05/02/2026
Hola soy Sol, cada tanto me presento, lo hago para mí, creo que todo lo hacemos para nosotrxs mismxs y entonces y solo así es genuino.
Hay dos cosas que hago desde ese siempre que implica no recordar cuando comenzó: escribir y sacar fotos. El yoga, la astrología, las terapias, los rituales llegaron después, como camino, como búsqueda, como recorrido, como puertas a otros mundos.
Cuando quise presentarme hoy me di cuenta de que soy otra, siempre soy otra pero a partir de la maternidad, realmente soy otra, una que todavía no sé, una que sigo descubriendo.
Astrológicamente gesté a mi hijo con una revolución de ascendente en Cáncer, tocando mi casa VIII, y lo parí con un ascendente en Escorpio tocando mi XII, astrológicamente morí y renací en esta persona mujer madre que soy hoy.
Siempre había querido ser madre sin saber por qué, era un deseo de mandato social, de deber ser, y luego de conocerme, de vivir y morir algunas vidas, me di cuenta que no necesitaba cumplir ningún rol con "la sociedad" y me encontré con una Yo que realmente me gustaba: estaba donde, como y cuando quería, en el presente y con mi yo ideal por primera vez, y podía permanecer así.
Y quedé embarazada. ¿Cómo supe entonces que podía ser madre? Porque sentí que en ese momento era la persona que quería que mi hijo conociera, tenía qué brindarle, qué ofrecerle, qué enseñanza regalarle.
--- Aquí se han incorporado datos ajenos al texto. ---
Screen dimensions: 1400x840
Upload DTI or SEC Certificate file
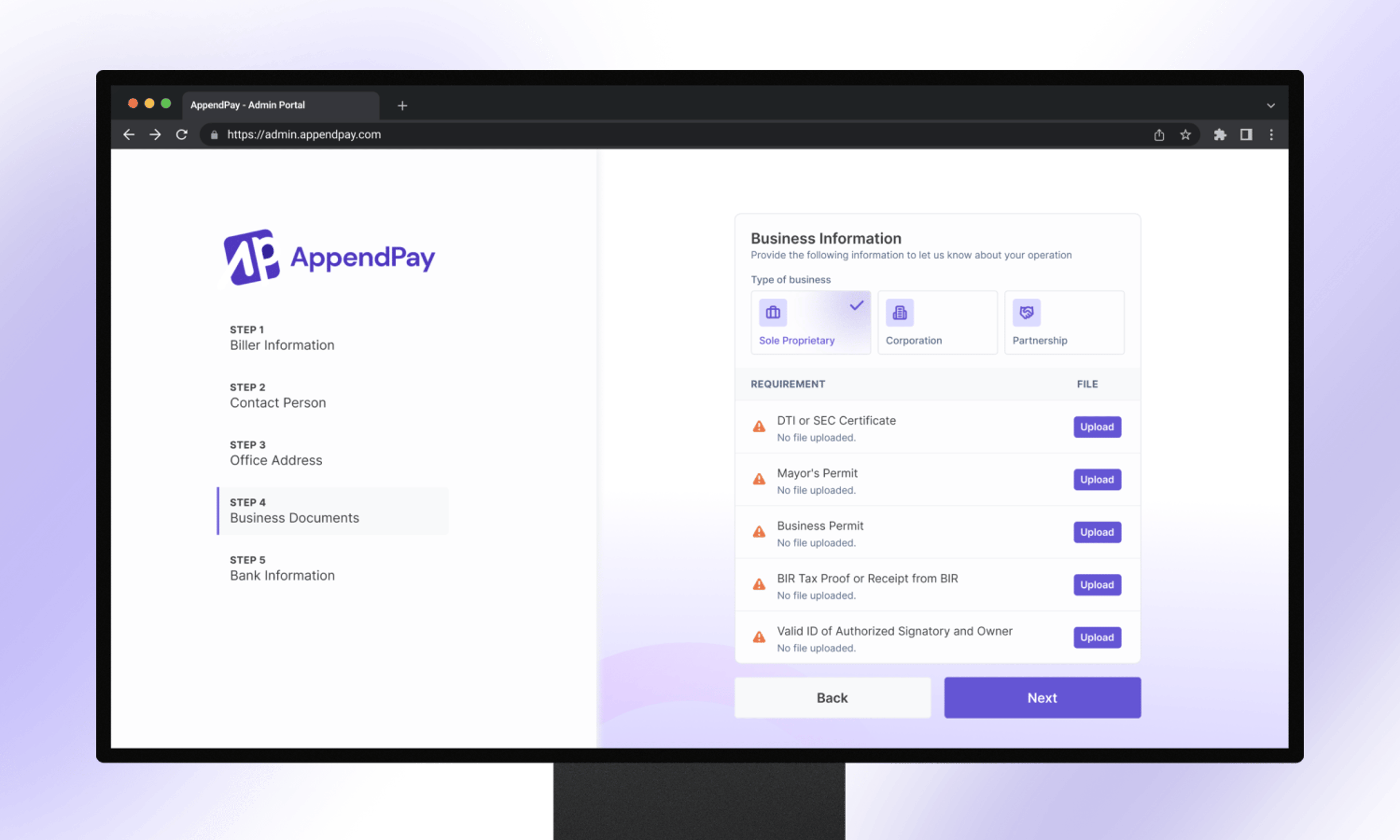(x=1097, y=426)
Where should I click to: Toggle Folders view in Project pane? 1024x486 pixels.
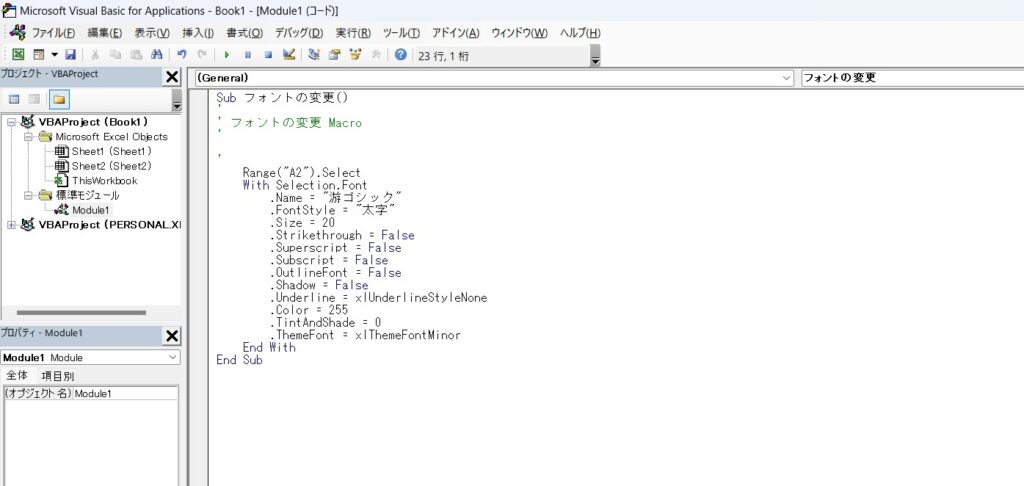point(59,99)
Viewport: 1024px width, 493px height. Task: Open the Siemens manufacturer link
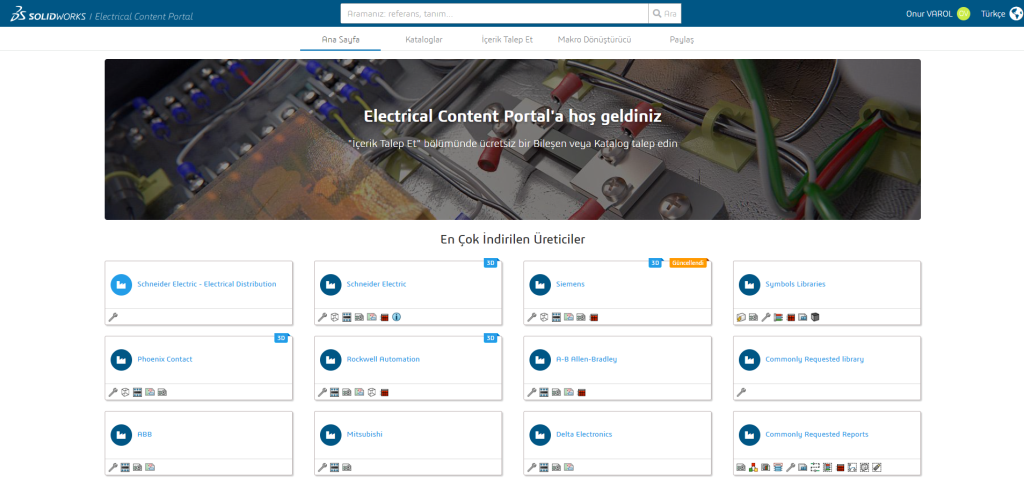click(570, 284)
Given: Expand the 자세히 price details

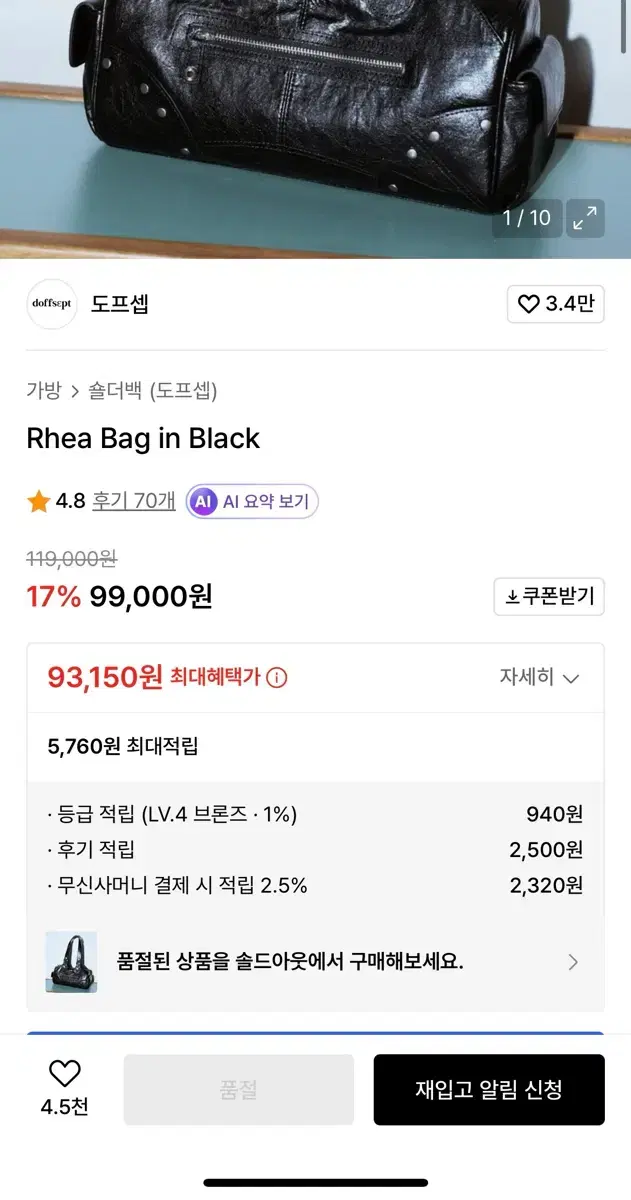Looking at the screenshot, I should [540, 677].
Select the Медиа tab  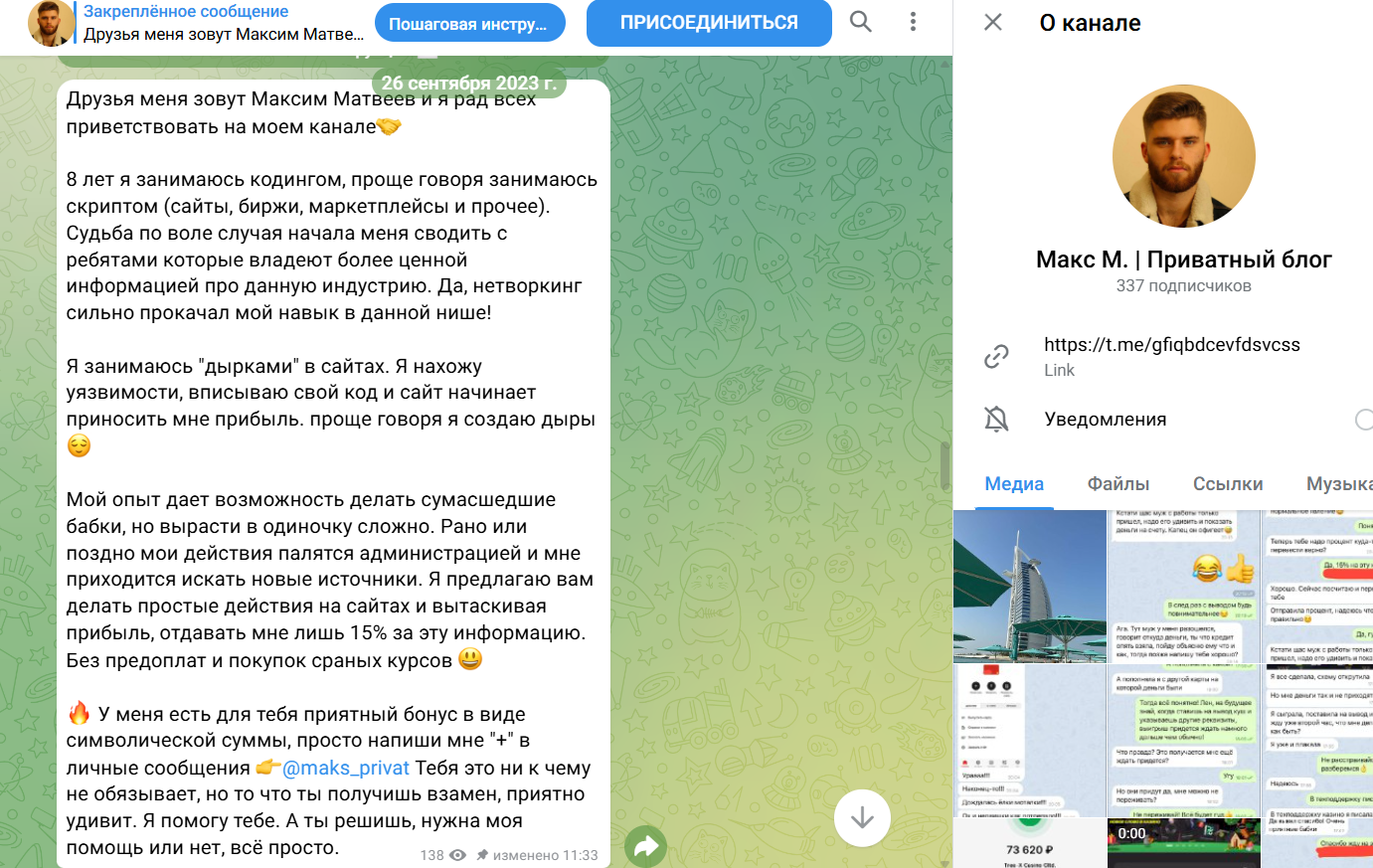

Hace un tiempo sentí la extrema necesidad de reencontrarme con esa persona que supe ser para recibirlo, esa que se desdibujó en el puerperio y hoy anda perdida. La maternidad me enseñó que sola no se puede nada, se necesita tribu, sostén, acompañamiento. Me sumé a un grupo que me da aire todas las semanas (gracias, .grupos por eso) en donde soy la de hoy, la de ayer, la que sale, como sale, y lo soy gracias a otras que son como son, como les sale, así, en la belleza y la monstruosidad de la perfecta imperfección.
Hola, soy Sol, s**o fotos, escribo, hago yoga, astrología, terapias, trato de dar todo lo que soy y hago, no sé resumir y todos los días de mi vida me reencuentro conmigo mientras, sobretodo, soy la mamá de Caetano (y de Viole, mi hija gatuna que, como dice Cato "ahora vive en nuestro corazón").